The managerial implications of the computational study are as follows: first, the dynamic pricing policy in combination with our novel opportunity cost approximation approach constantly yielded the highest expected average profit for all delivery capacity levels of the service provider in our study. Specifically, over all examined scenarios (different capacity levels), the average profit obtained with our approach is 2.3% higher than the average of the state-of-the-art dynamic pricing policy and 5.5% higher than the average of the fixed-price policies. Specifically given a tight service provider capacity level, i.e. a small fleet that faces high customer demand, our approach performs better than all other pricing approaches. Owing to the fact that we considered displacement cost, prices determined with our pricing approach did not systematically decrease in the booking horizon’s progress. This reflects adequate saving of capacity for the future and more valuable customer requests, and inhibits negative effects of decreasing price paths on total profit. Second, assuming that the worst-case solution time of 0.647 s to make a pricing decision is too long, we used periodic recalculation of opportunity cost. This means that the same opportunity cost is used for pricing decisions for customer requests occurring in quick succession until a new opportunity cost approximation is determined. In the worst case of our computational study, this procedure ended up with 1.66% less profit than updating opportunity cost for every incoming customer request. Even though we chose the recalculation time very pessimistically (in practice, it would probably be faster than in the worst case of our study), our novel approach still outperforms the state-of-the-art dynamic pricing approach and thus also the fixed-price policies, such that it qualifies for practical application.

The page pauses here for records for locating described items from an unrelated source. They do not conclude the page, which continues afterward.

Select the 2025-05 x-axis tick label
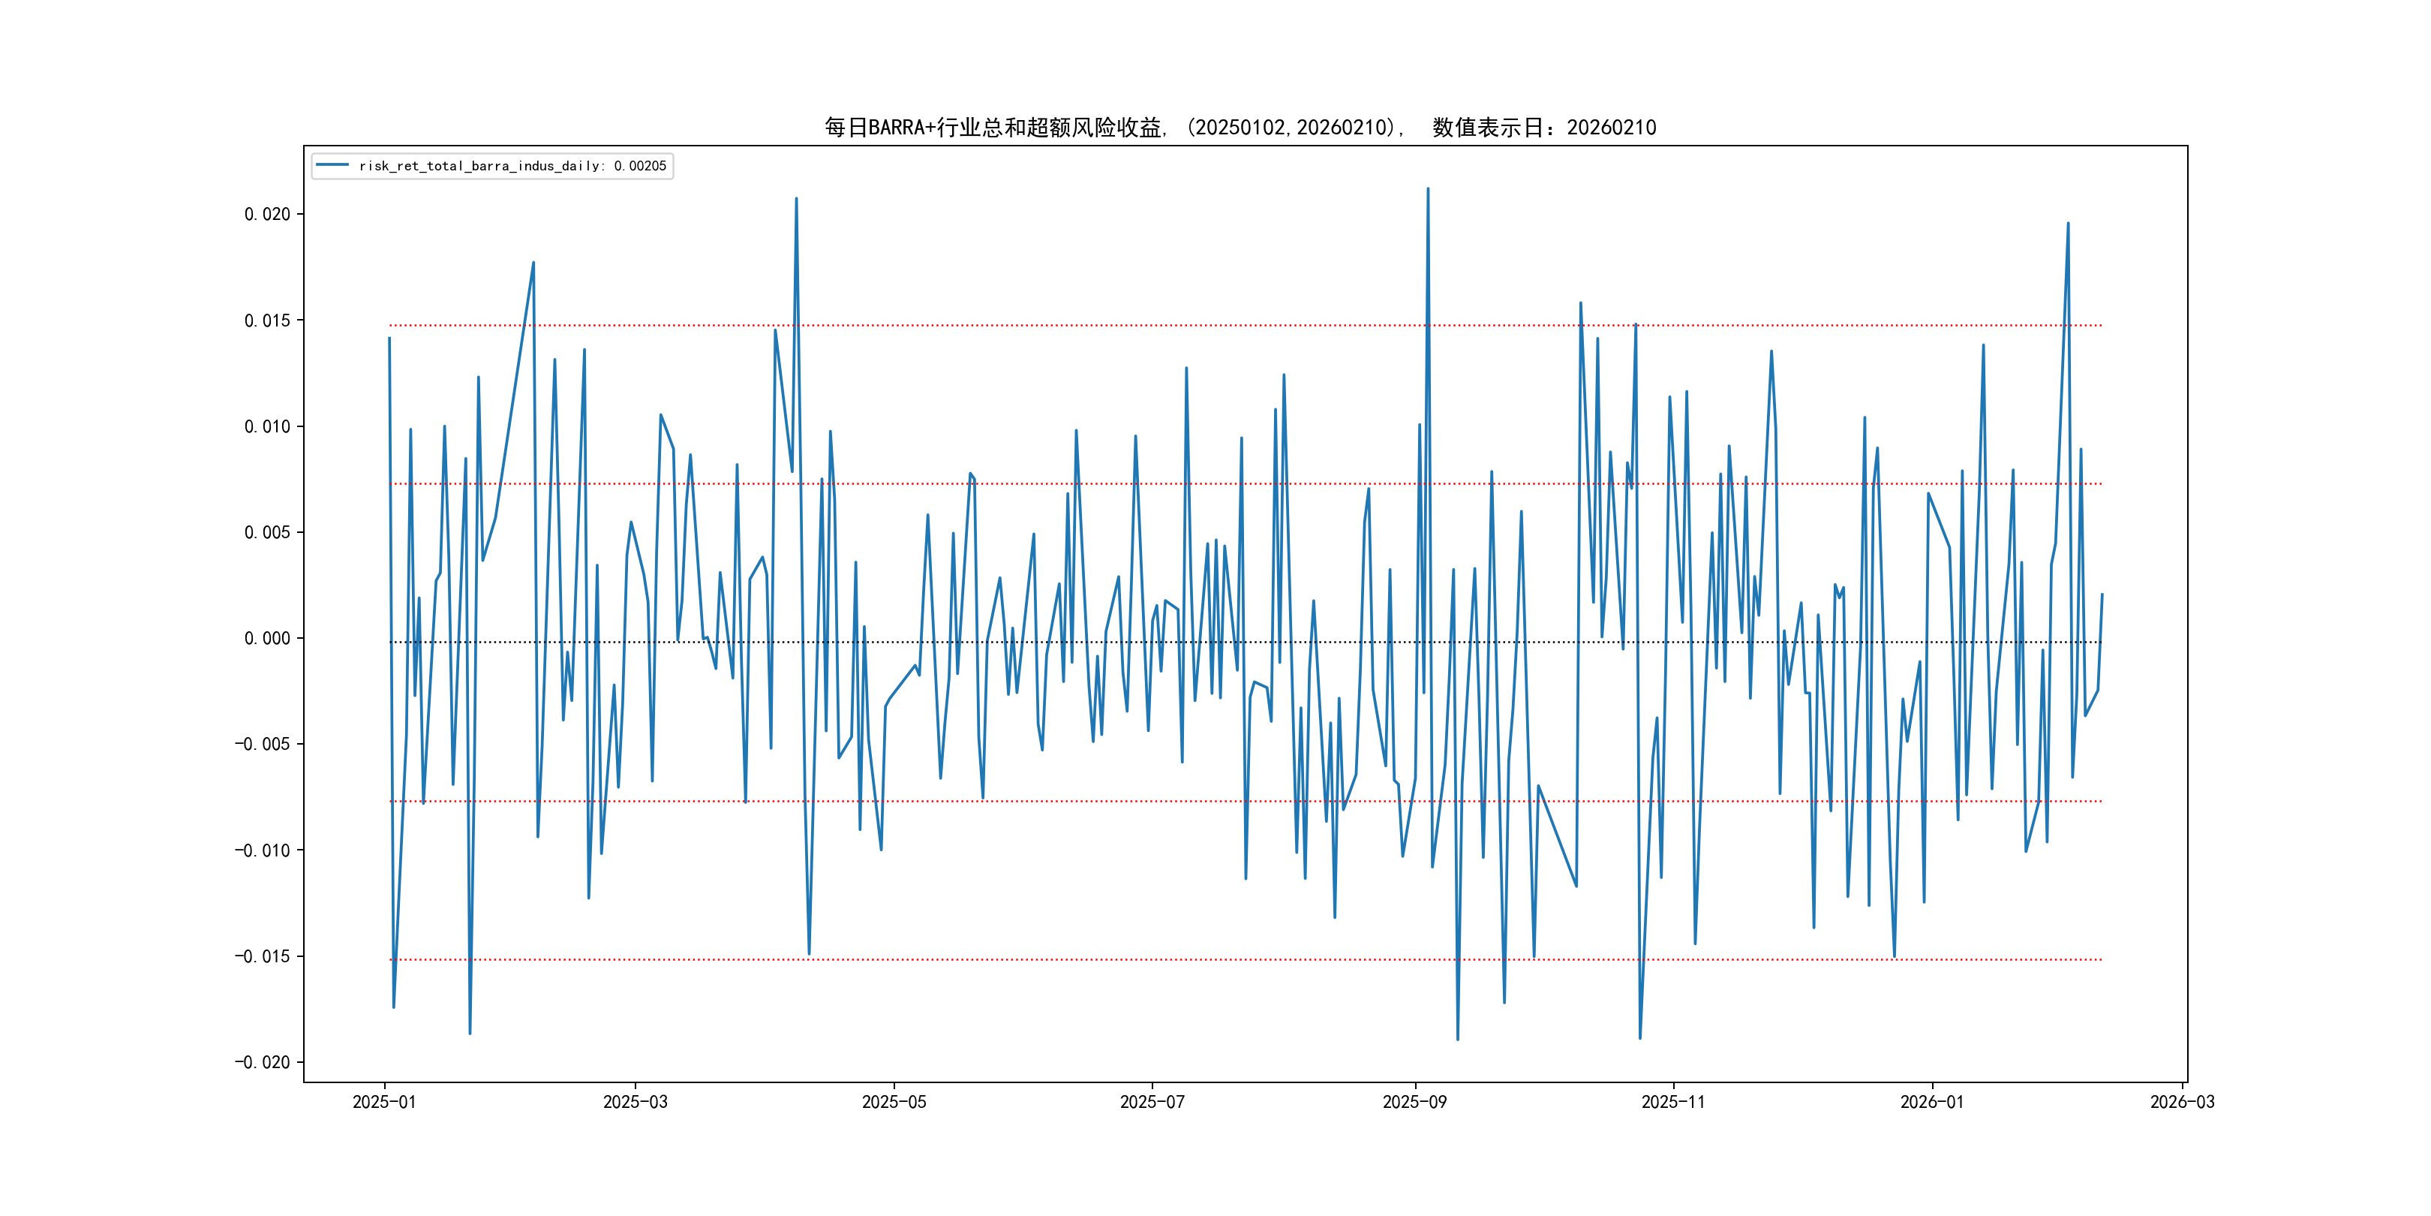This screenshot has width=2431, height=1216. (894, 1102)
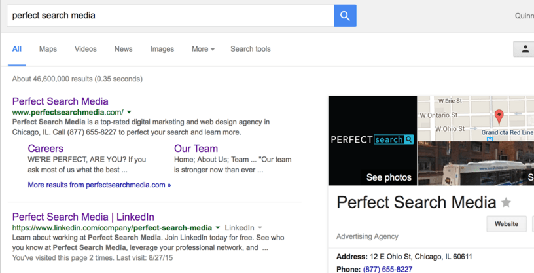Call the phone number (877) 655-8227 link
The width and height of the screenshot is (534, 273).
click(x=387, y=269)
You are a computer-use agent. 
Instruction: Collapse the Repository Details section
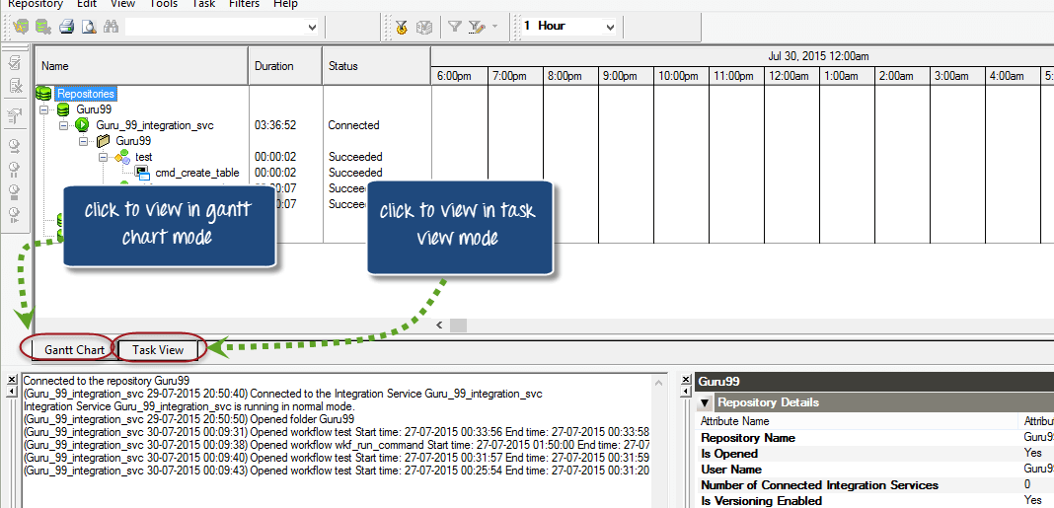pos(705,402)
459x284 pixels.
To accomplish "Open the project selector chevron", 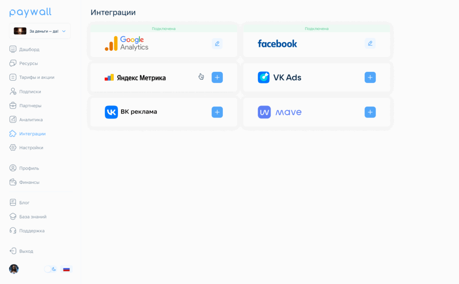I will tap(64, 31).
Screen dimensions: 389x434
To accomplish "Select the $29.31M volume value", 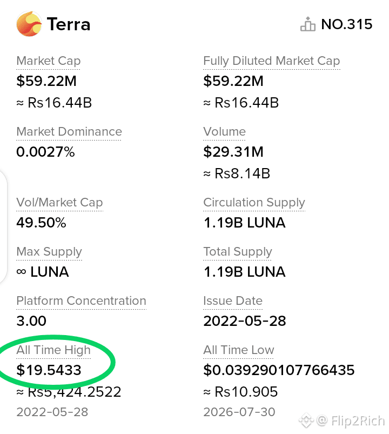I will tap(233, 152).
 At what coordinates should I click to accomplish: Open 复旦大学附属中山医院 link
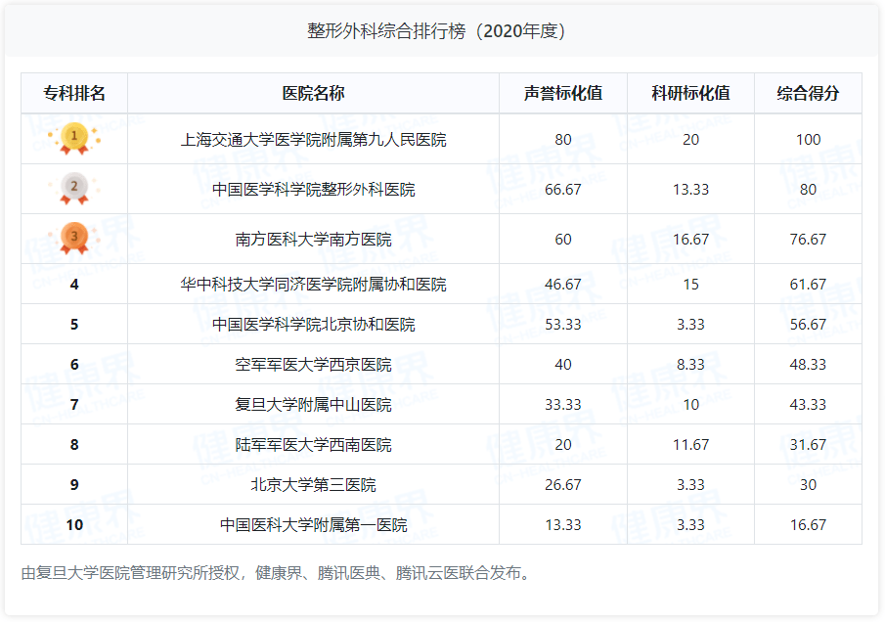315,404
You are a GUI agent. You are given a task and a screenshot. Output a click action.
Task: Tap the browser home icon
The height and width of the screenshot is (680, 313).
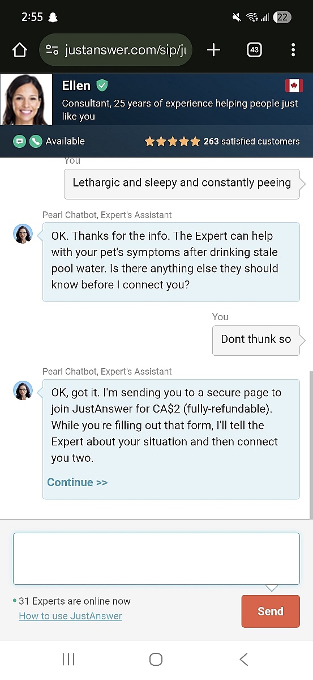point(20,50)
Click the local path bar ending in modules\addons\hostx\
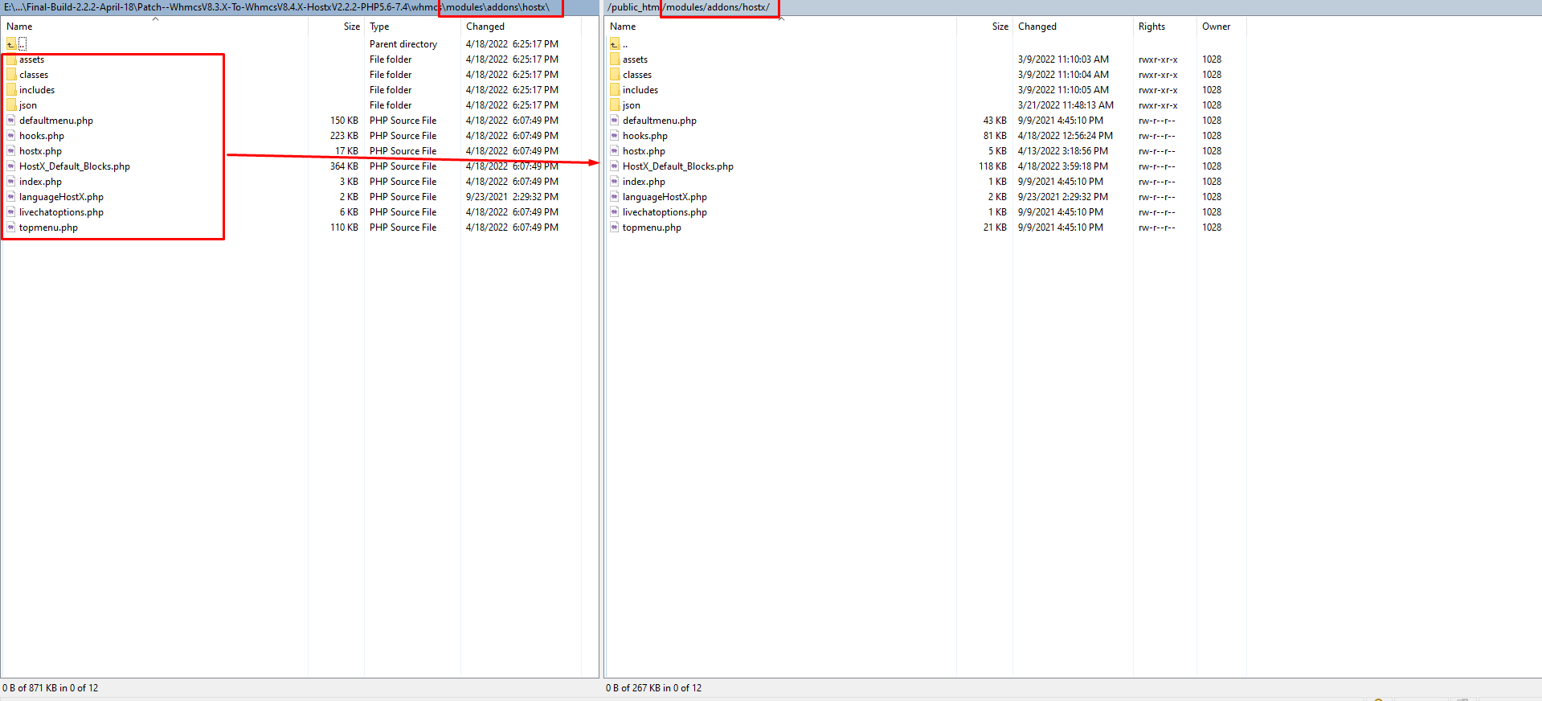Image resolution: width=1542 pixels, height=701 pixels. point(276,7)
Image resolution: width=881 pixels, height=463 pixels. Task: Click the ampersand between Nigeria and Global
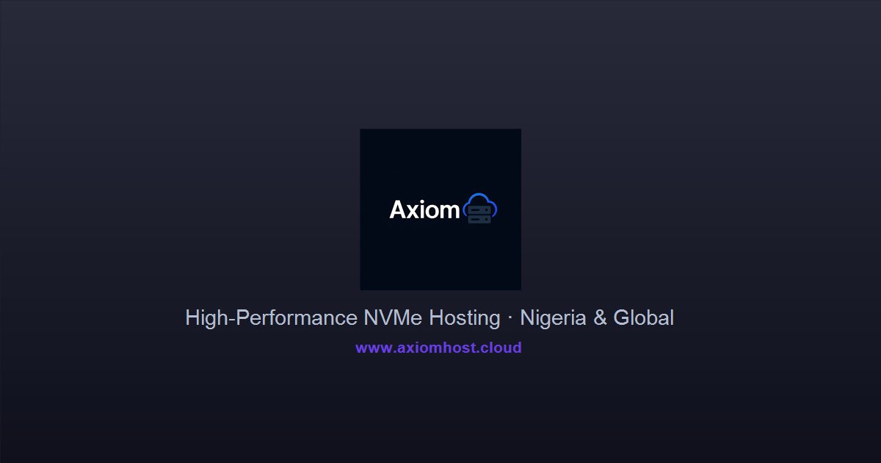(600, 318)
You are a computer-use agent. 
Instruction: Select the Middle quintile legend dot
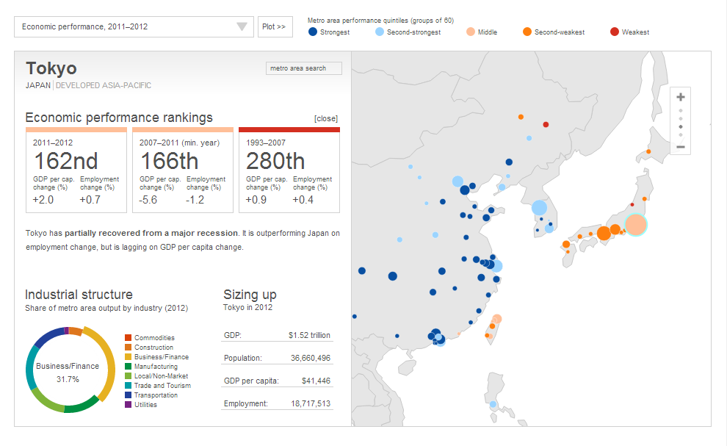(469, 32)
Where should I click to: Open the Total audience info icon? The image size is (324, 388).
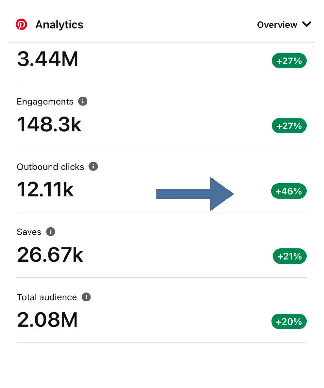pyautogui.click(x=86, y=297)
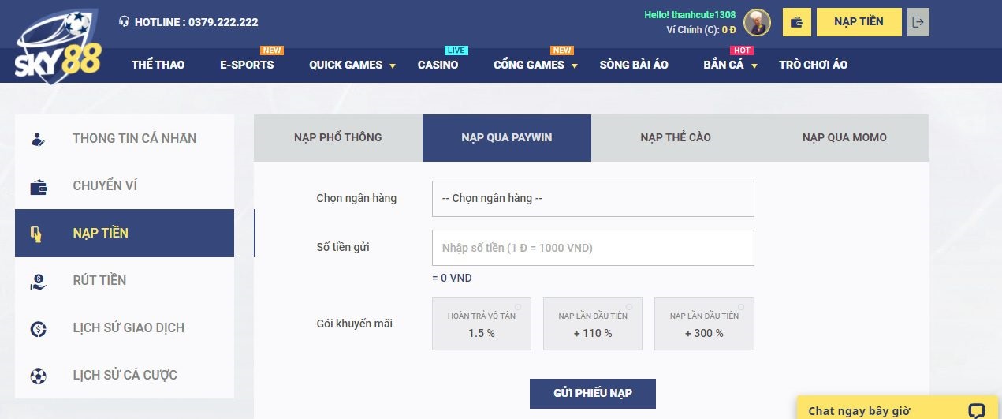Choose the +300% first deposit promotion

[704, 324]
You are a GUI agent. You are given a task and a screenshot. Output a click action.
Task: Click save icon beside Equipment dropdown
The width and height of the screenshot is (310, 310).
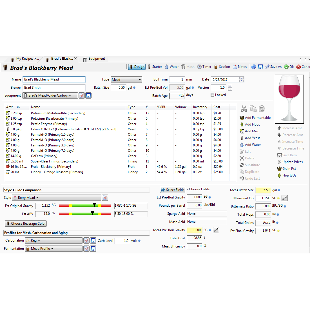click(x=88, y=95)
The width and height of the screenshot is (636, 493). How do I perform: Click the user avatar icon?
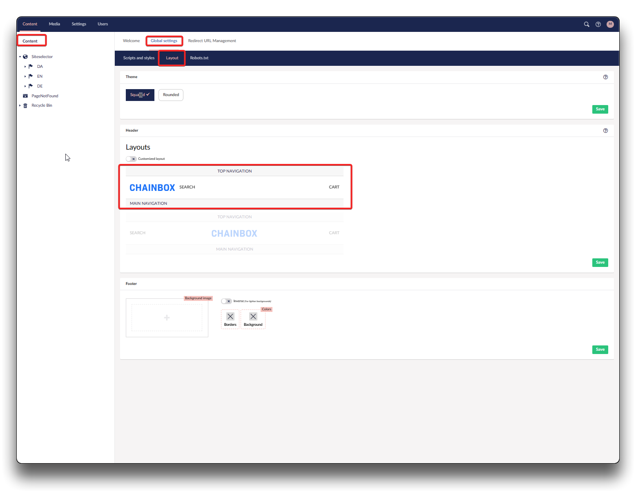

Several interesting future research directions remain. First, instead of using a CDLP-based approach to anticipate future demand management, one could adapt other linearisation techniques of choice-based approaches from revenue management [e.g. see Talluri (2014) for the segment-based deterministic concave program and Gallego et al. (2015) for the sales-based linear program]. Second, in addition to our periodic re-optimisation, to increase the scalability regarding the number of time slots, promising approaches might be an analytical procedure to reduce the number of price points and/or decomposition approaches. Third, one could also develop other approximations in which the discrete price lists we use to anticipate the future customer requests demand management can be replaced by continuous prices, or pricing decisions for incoming customer requests can be made based on a discrete set of prices only. Since this would allow for an anticipation of future customers demand management to be aligned even better with the real pricing possibilities concerning an incoming customer request, the quality of the opportunity cost approximation should increase. Finally, there might be further possibilities to approximate delivery cost—still including lost profits as well as sophisticated final schedule predictions—for instance, by the use of descriptive approaches (e.g. Agatz et al. 2011; Daganzo 1987) or mixed-integer linear programs that anticipate the final delivery routes at a more detailed level.